Issue with deleting millions of rows of data

  • Hi all,

    A client I work with has a database that has been customised by a vendor, which is causing some serious performance issues. There are a group of 12 custom tables that are all "unrelated" - no FKs or indexes or anything, but they do actually relate logically. There are header, line and link tables as well as other "related" data tables. All the data is around journals - once a row is marked as processed in the main table, it is never referred to again, therefore everything relating to it can safely be deleted.

    The problem is around the size of these tables, they are growing rapidly and the vendor has put no automatic cleanup tasks in place. When they check the long running queries in the application, most of them hit one or more of these large tables. The largest 3 tables have over 300m rows each.

    The vendor sent a script that would delete 50k processed rows from the main table, then delete from the related tables. However, this rapidly filled up the transaction log. As they are on a hosted environment, this causes issues with alerting, disk space. etc. Even reducing the amount of rows to 5k process took hours to run.

    My ideal solution would be to wait till everything is processed, back up the database, then truncate all the tables. Or, wait till a cut off point...move anything unprocessed into holding tables...truncate the tables...then move from holding back into the original tables. There is nervousness around doing this though, as they cannot test any external interfaces in the testing environment.

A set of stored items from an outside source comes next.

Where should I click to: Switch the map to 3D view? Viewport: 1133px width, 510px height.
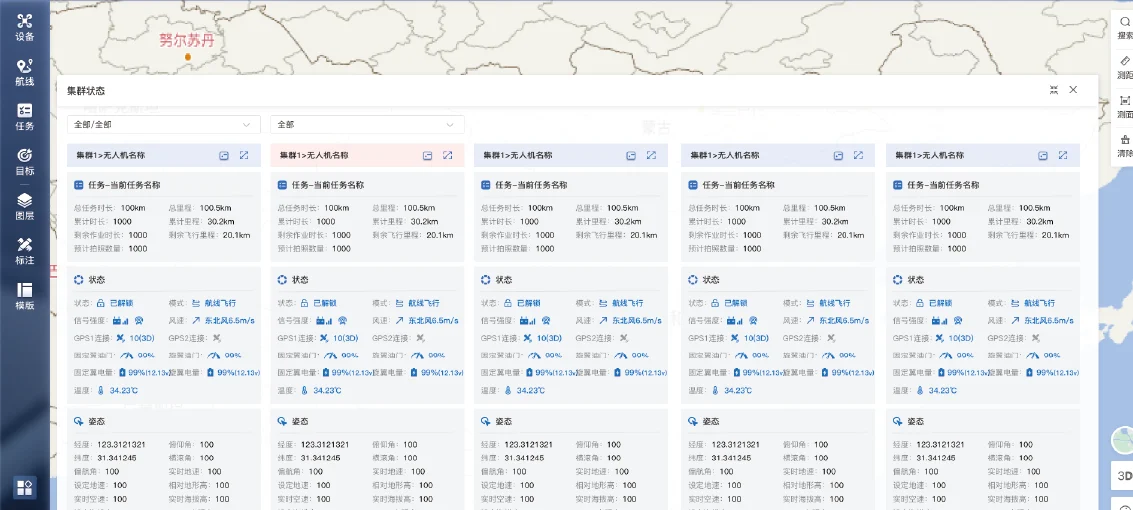click(x=1124, y=478)
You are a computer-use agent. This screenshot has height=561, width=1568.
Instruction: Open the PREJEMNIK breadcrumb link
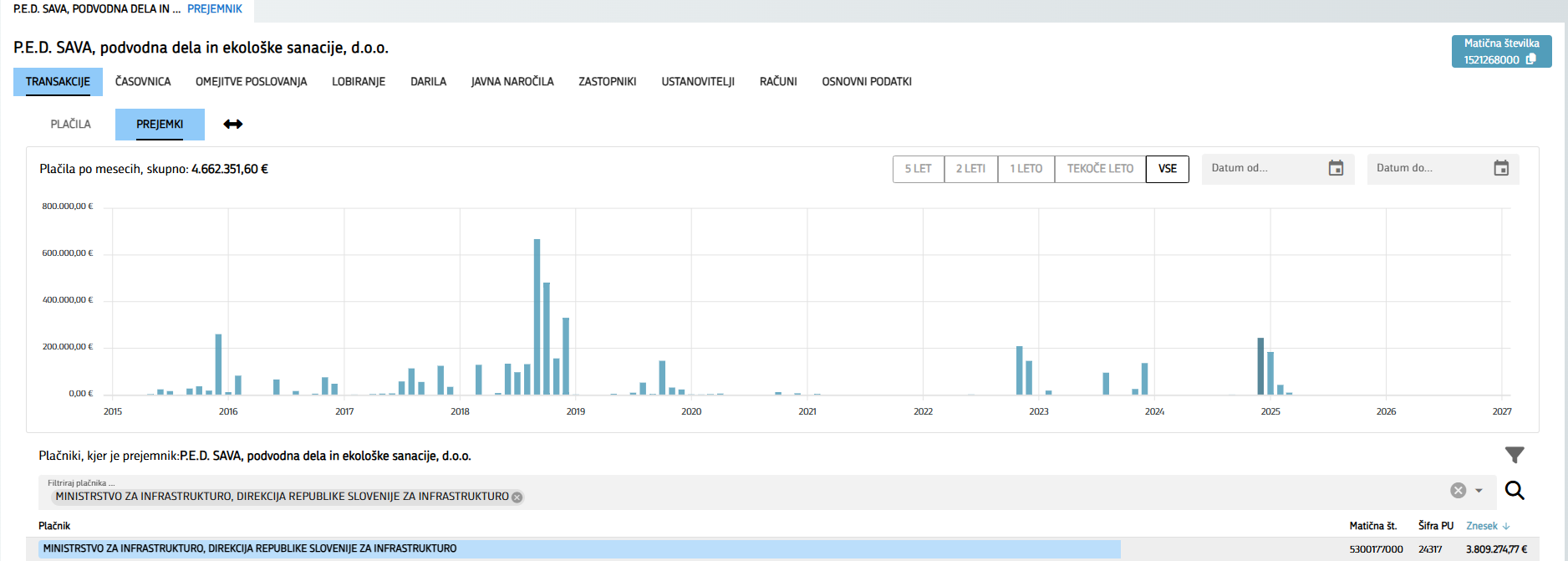click(215, 9)
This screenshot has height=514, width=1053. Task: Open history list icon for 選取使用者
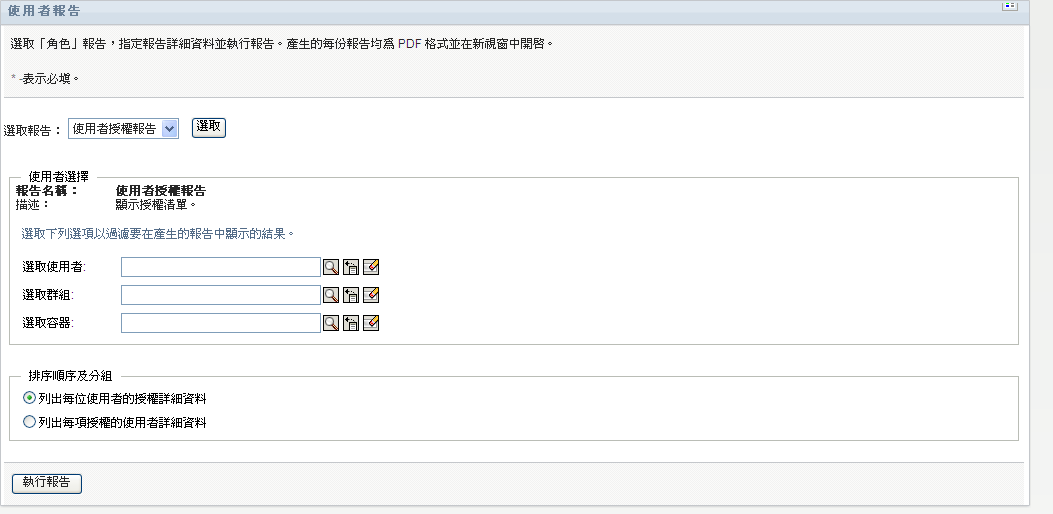[x=351, y=267]
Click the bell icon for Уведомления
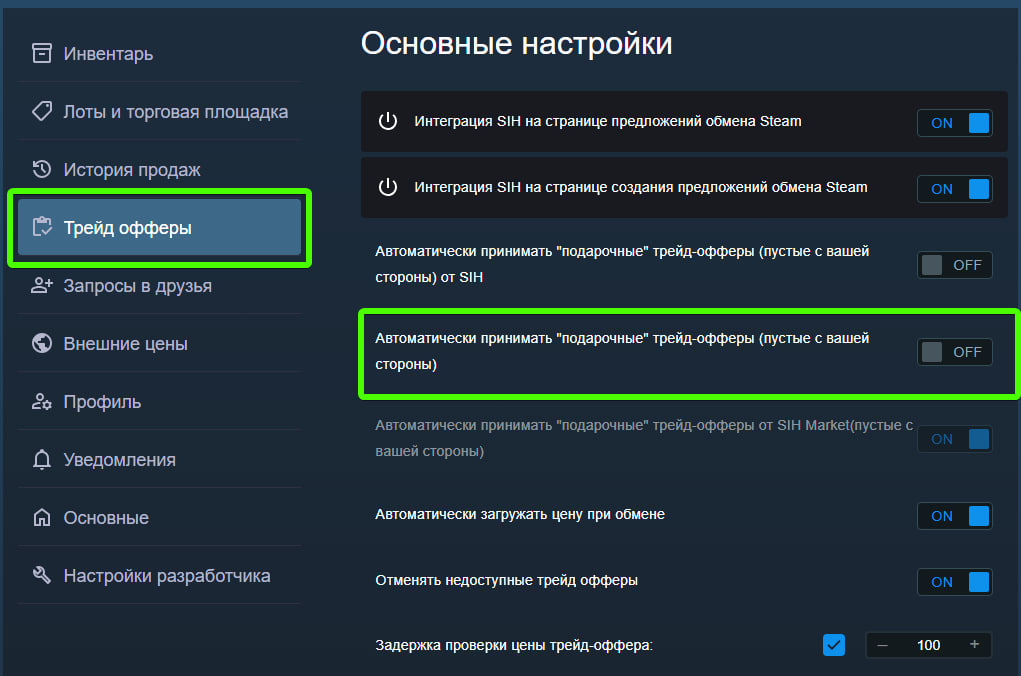The width and height of the screenshot is (1021, 676). coord(42,460)
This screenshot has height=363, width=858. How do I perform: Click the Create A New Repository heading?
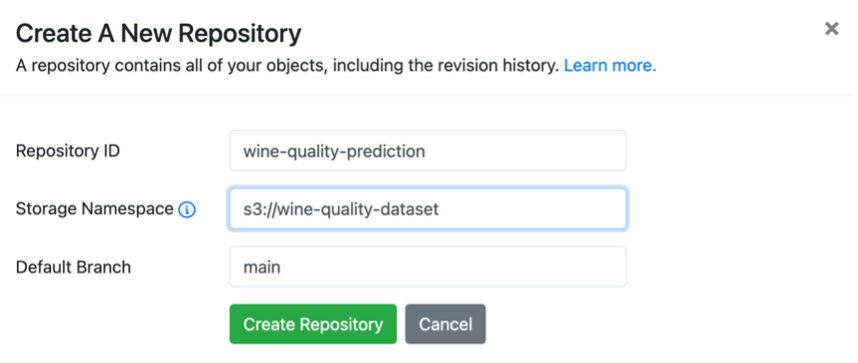pyautogui.click(x=159, y=34)
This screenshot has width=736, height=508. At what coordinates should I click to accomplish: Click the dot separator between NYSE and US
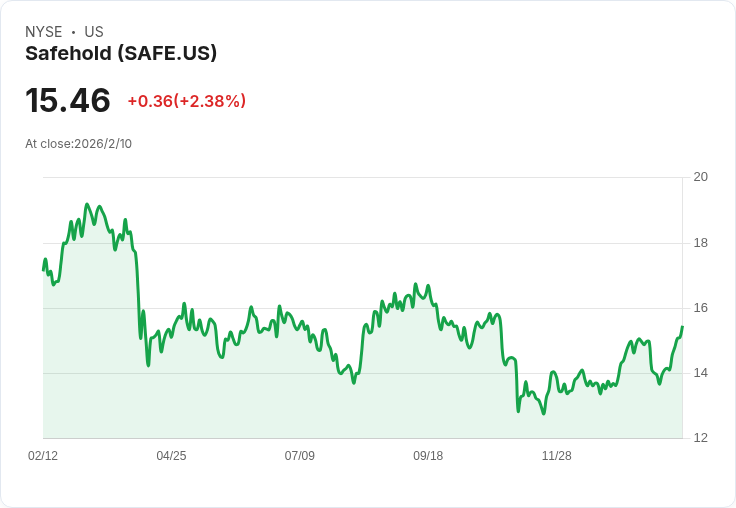[x=73, y=32]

    So...I'm looking for any ideas or alternative solutions! It's a bit of a horrible situation, made harder by the fact that it's very difficult to organise any downtime for the application.

    Cheers in advance!

    -----------------------------------------------
    SQL Server posts at my blog, Grapefruitmoon.Net[/url]

  • grapefruitmoon - Friday, March 17, 2017 10:31 AM

    Hi all,

    A client I work with has a database that has been customised by a vendor, which is causing some serious performance issues. There are a group of 12 custom tables that are all "unrelated" - no FKs or indexes or anything, but they do actually relate logically. There are header, line and link tables as well as other "related" data tables. All the data is around journals - once a row is marked as processed in the main table, it is never referred to again, therefore everything relating to it can safely be deleted.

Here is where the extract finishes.